Praticamente todo o gelo da Terra está em algum estado de derretimento. Conforme o gelo se derrete, ele aumenta os níveis do mar. Mas se você estiver curioso para saber exatamente quais geleiras vão inundar quais cantos do planeta, a NASA tem algumas respostas para você.

Um novo estudo publicado na Science Advances, durante a semana, oferece uma visão altamente detalhada do aumento de nível do mar local usando, aparentemente, física reversa e modelos de alta tecnologia. As descobertas mostram quais geleiras e mantos de gelo deveriam preocupar mais aqueles que vivem em Nova York, Sydney ou em qualquer um dos outros 291 portos analisados no estudo.

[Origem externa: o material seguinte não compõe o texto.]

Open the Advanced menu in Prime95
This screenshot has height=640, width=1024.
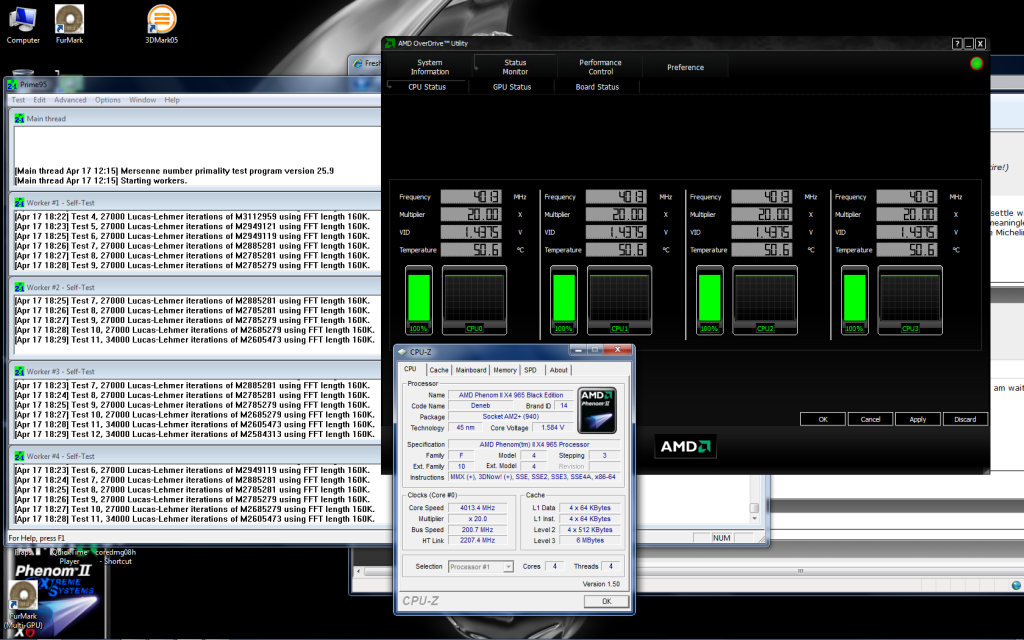pos(70,100)
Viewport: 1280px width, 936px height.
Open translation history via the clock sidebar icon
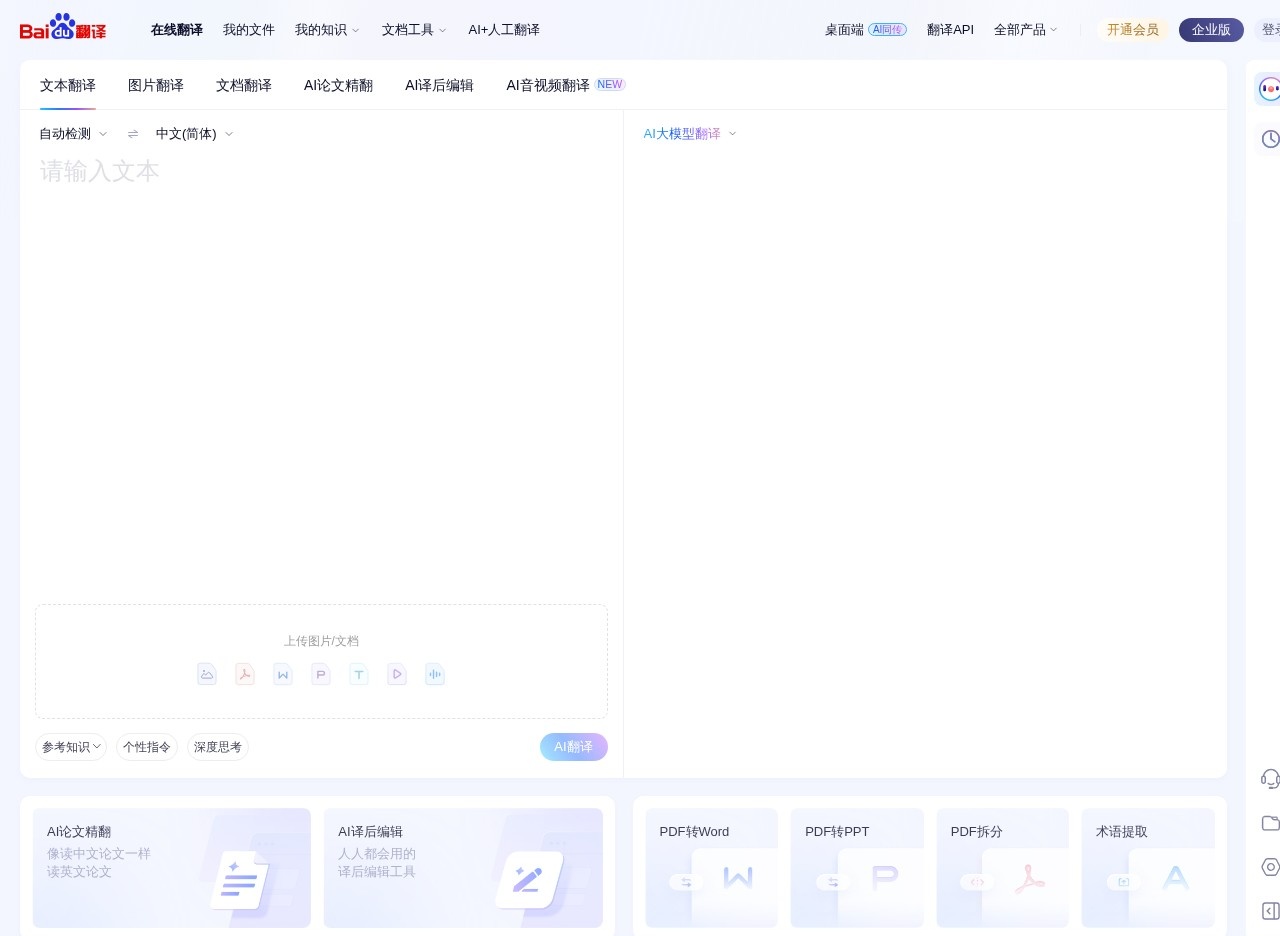point(1271,139)
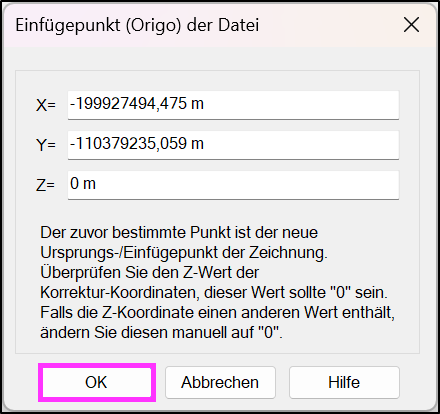The image size is (440, 414).
Task: Click the Y= label
Action: click(x=46, y=145)
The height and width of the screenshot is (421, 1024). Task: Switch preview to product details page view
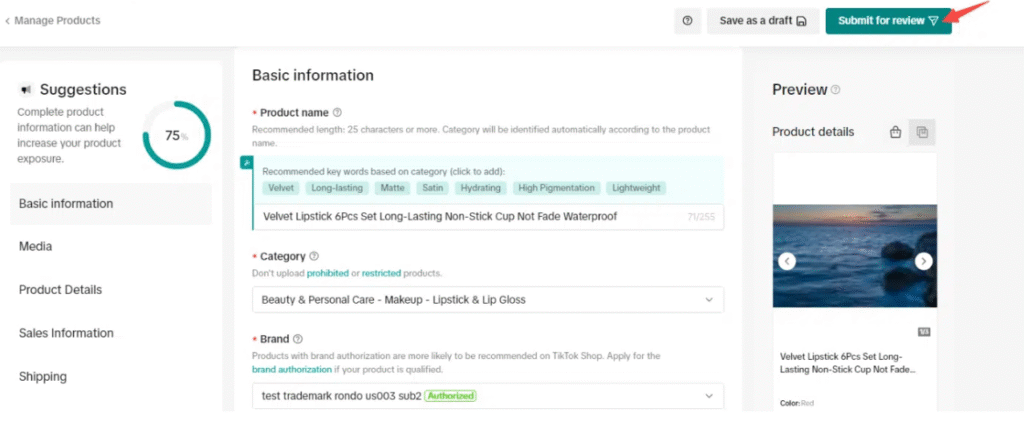pos(922,132)
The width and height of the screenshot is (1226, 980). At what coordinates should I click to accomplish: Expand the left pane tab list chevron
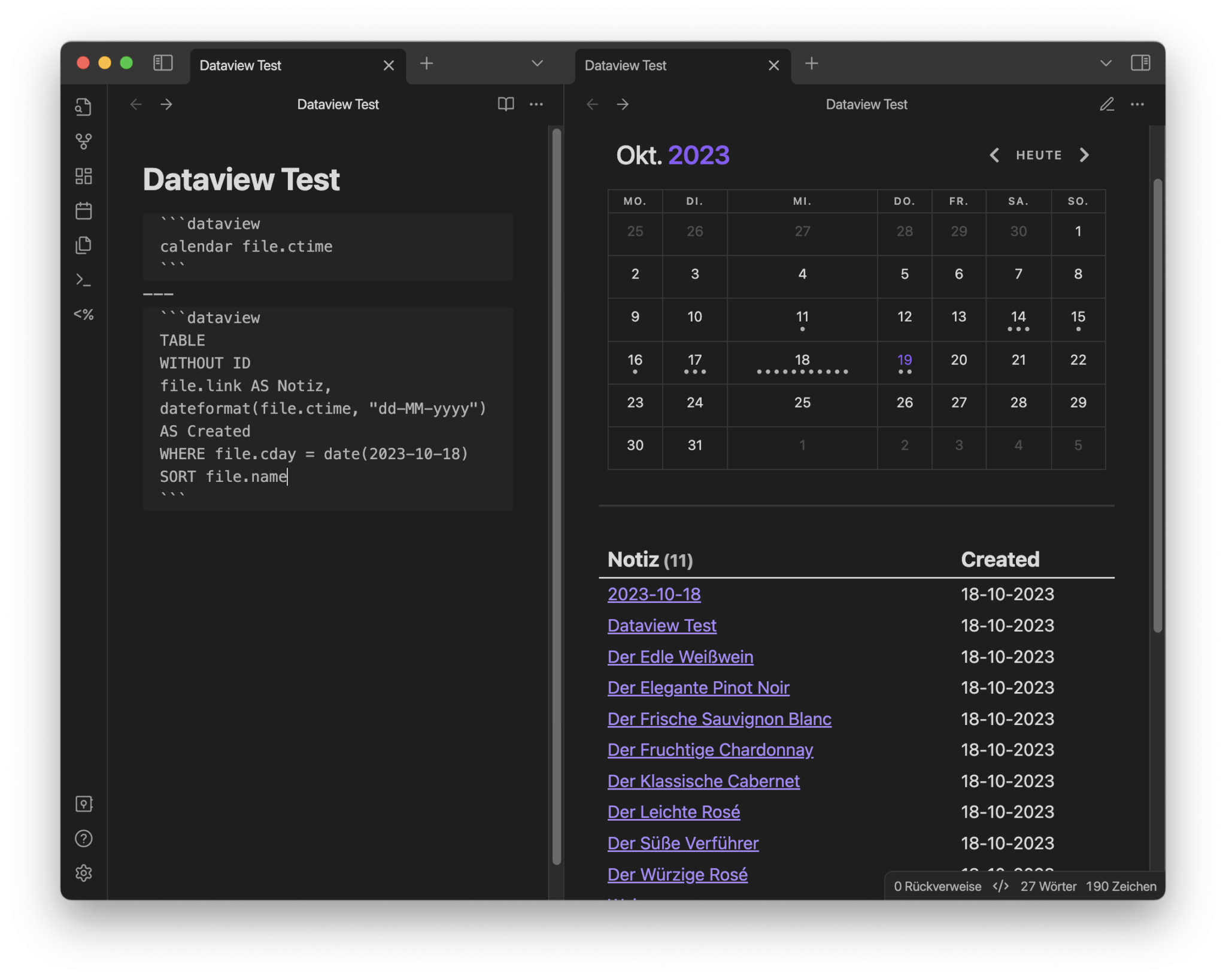(x=537, y=63)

O avanço alcançado pelo estudo — chamado de mapeamento de impressões digitais em gradiente — veio de uma “mudança de ponto de vista: de alguém que estava em cima do gelo, tentando entender como seu derretimento local iria impactar o nível do mar em algum outro lugar do mundo, para alguém em uma cidade costeira, tentando entender como áreas repletas de gelo ao redor do mundo iriam impactar o aumento do nível do mar localmente”, disse Eric Larour, autor principal do estudo e pesquisador do Laboratório de Propulsão a Jato da NASA, em entrevista por email ao Earther.

Acontece que, às vezes, o gelo mais distante do seu local é que pode oferecer o maior problema. Pegue como exemplos Nova York e a Groenlândia. O manto de gelo da Groenlândia contém gelo suficiente para aumentar os níveis do mar em 6,09 metros caso derretesse por completo. Mas as geleiras que circundam a Groenlândia estão derretendo em ritmos diferentes e vão continuar assim conforme o planeta se aquece.

As novas descobertas apontam para as geleiras no canto nordeste da Groenlândia — aquelas mais distantes de Nova York — como as maiores contribuidoras para o aumento do nível do mar. É aí que entra a física estranha. Os níveis do mar vão, na verdade, diminuir perto de locais em que exista uma perda de gelo grande o bastante, porque agora existe menos puxão gravitacional. Essa informação encorpa pesquisas anteriores feitas por Larour e seus colegas, no ano passado, assim como observações do satélite GRACE, da NASA.

Toda essa água foge com pressa e, nesse caso, acaba no litoral de Nova York. A pesquisa também mostra que o nível do mar em Oslo, na verdade, diminuiria se apenas o nordeste da Groenlândia derretesse, resultado que pegou de surpresa até mesmo os pesquisadores.

“Esperávamos ver variações na maneira como áreas da Groenlândia, por exemplo, afetam a América do Norte e o norte da Europa, mas não de uma forma tão espacialmente diferente”, disse Larour.

A análise resultante foi feita para incluir também a Antártida. O manto de gelo da Antártida Ocidental, que poderia aumentar o nível do mar em até 3,96 metros, já está em um estado que alguns pesquisadores temem ser um colapso imparável. A nova pesquisa mostra que um colapso ali teria um impacto enorme em Sydney, na Austrália.

“A ideia de que nossos oceanos não são banheiras e de que mantos de gelo têm uma aura gravitacional em torno deles é simplesmente muito legal”, disse Robin Bell, pesquisadora de criosfera no Lamont-Doherty Earth Observatory, ao Earther. “É uma dessas coisas sobre as quais as pessoas amam aprender. Esse estudo é o primeiro esforço real para separar esse conceito de que importa de onde o gelo vem.”

Isso não só é legal como também é um grande ativo para planejadores urbanos que esperam entender os riscos que geleiras individuais e mantos de gelo apresentam. Por exemplo, a geleira Peterman, no nordeste da Groenlândia, é uma das de maior velocidade no mundo. Saber isso e que ela é uma das principais impulsionadoras do aumento do nível do mar em Nova York pode ajudar planejadores urbanos a priorizarem a restauração de pântanos ou de paredões em vez de, digamos, melhorar o sistema de esgoto para lidar com os aguaceiros. Embora, sendo sincero, eles provavelmente deveriam fazer ambos.